L’équité commande par ailleurs de faire droit à hauteur de 200 euros à la demande de la REGIE IMMOBILIERE DE LA VILLE DE [Localité 5] (RIVP) concernant les frais non compris dans les dépens, en application des dispositions précitées.
Selon l’article 514 du code de procédure civile, les décisions de première instance sont de droit exécutoires à titre provisoire à moins que la loi ou la décision rendue n’en dispose autrement. Selon le dernier alinéa de l’article 514-1 du même code, le juge ne peut toutefois pas écarter l’exécution provisoire de droit lorsqu’il statue en référé.

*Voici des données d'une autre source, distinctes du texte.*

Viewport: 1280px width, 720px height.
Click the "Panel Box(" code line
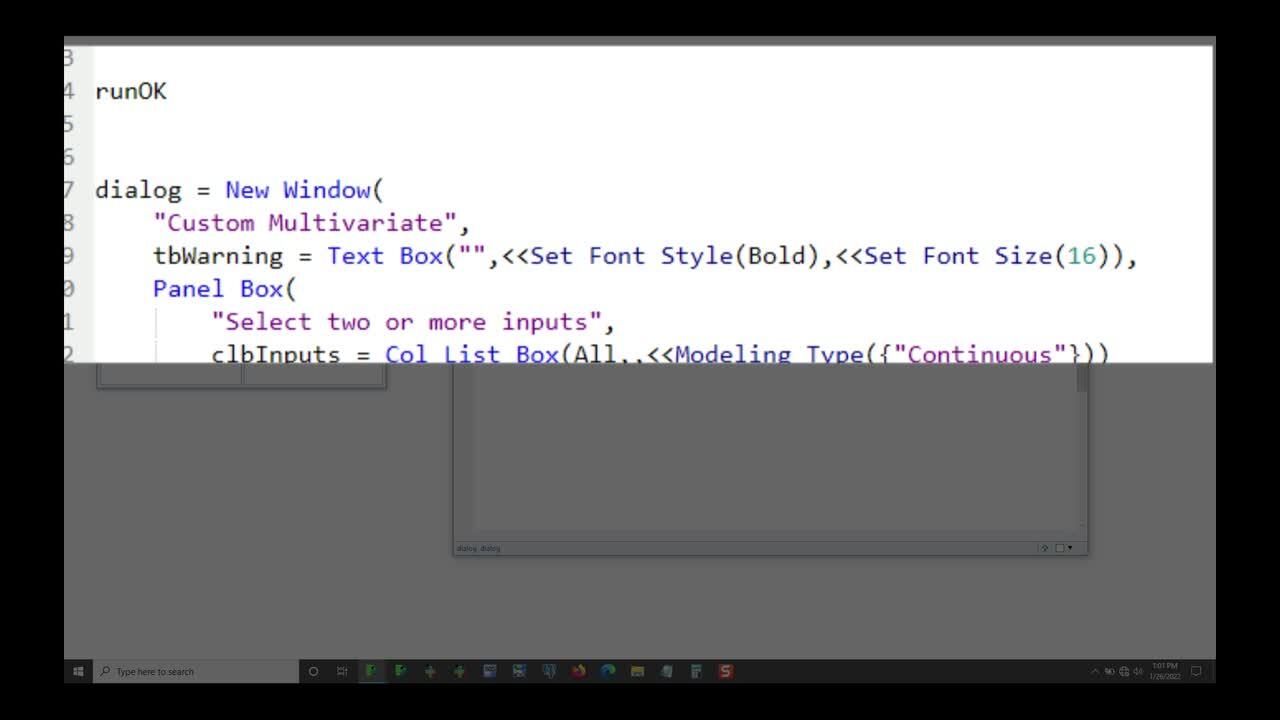click(224, 289)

La présente ordonnance sera donc assortie de l’exécution provisoire.
PAR CES MOTIFS,
La juge des contentieux de la protection, statuant après débats publics, par ordonnance mise à disposition au greffe, contradictoire et en premier ressort,
ORDONNE la jonction des procédure RG n° 25-00216 et RG n° 25-01604 sousle n°25-00216,
CONSTATE que le contrat conclu le 21 juillet 2021 entre la REGIE IMMOBILIERE DE LA VILLE DE [Localité 5] (RIVP), d’une part, et Mme [X] [T] et M. [R] [M], d’autre part, concernant les locaux situés au [Adresse 3]) à [Localité 6] est résilié depuis le 17 juin 2024,
CONDAMNE solidairement Mme [X] [T] et M. [R] [M] à payer à la REGIE IMMOBILIERE DE LA VILLE DE [Localité 5] (RIVP) la somme de 3000,00 euros (trois mille euros) à titre de provision sur l’arriéré locatif arrêté au 18 avril 2025, avec intérêts au taux légal à compter de l’assignation,
AUTORISE Mme [X] [T] et M. [R] [M] à se libérer de leur dette en réglant chaque mois pendant 30 mois, en plus du loyer courant, une somme minimale de 100 euros (cent euros), la dernière échéance étant majorée du solde de la dette en principal, intérêts et frais,
DIT que le premier règlement devra intervenir dans les dix jours suivant la signification de la présente décision, puis, pour les paiements suivants, en même temps que le loyer, au plus tard le dixième jour de chaque mois, sauf meilleur accord entre les parties,
SUSPEND les effets de la clause résolutoire pendant l’exécution des délais de paiement accordés à Mme [X] [T] et M. [R] [M],
DIT que si les délais accordés sont entièrement respectés, la clause résolutoire sera réputée n’avoir jamais été acquise,
DIT qu’en revanche, pour le cas où une mensualité, qu’elle soit due au titre du loyer et des charges courants ou de l’arriéré, resterait impayée quinze jours après l’envoi d’une mise en demeure par lettre recommandée avec avis de réception,
le bail sera considéré comme résilié de plein droit depuis le 17 juin 2024,
le solde de la dette deviendra immédiatement exigible,
la bailleresse pourra, à défaut de libération spontanée des lieux et dès l’expiration d’un délai de deux mois suivant la délivrance d’un commandement d’avoir à libérer les lieux, faire procéder à l’expulsion de Mme [X] [T] et M. [R] [M] et à celle de tous occupants de leur chef, au besoin avec l’assistance de la force publique,
le sort des meubles sera régi conformément aux dispositions des articles L. 433-1 et L. 433-2 du code des procédures civiles d’exécution,
Mme [X] [T] et M. [R] [M] seront solidairement condamnés à verser à titre de provision à la REGIE IMMOBILIERE DE LA VILLE DE [Localité 5] (RIVP) une indemnité d’occupation mensuelle égale au montant des loyers et charges qui auraient été dus en cas de poursuite du bail, et ce, jusqu’à la date de libération effective et définitive des lieux,
RAPPELLE que la présente ordonnance est exécutoire de droit à titre provisoire,
CONDAMNE solidairement Mme [X] [T] et M. [R] [M] à payer à la REGIE IMMOBILIERE DE LA VILLE DE [Localité 5] (RIVP) la somme de 200 euros (deux cents euros) au titre de l’article 700 du code de procédure civile,
CONDAMNE solidairement Mme [X] [T] et M. [R] [M] aux dépens comprenant notamment le coût des commandements de payer du 16 avril 2024 et celui des assignations du 19 décembre 2024 et 4 février 2025.
Ainsi jugé par mise à disposition au greffe le 16 juin 2025, et signé par la juge et le greffier susnommés.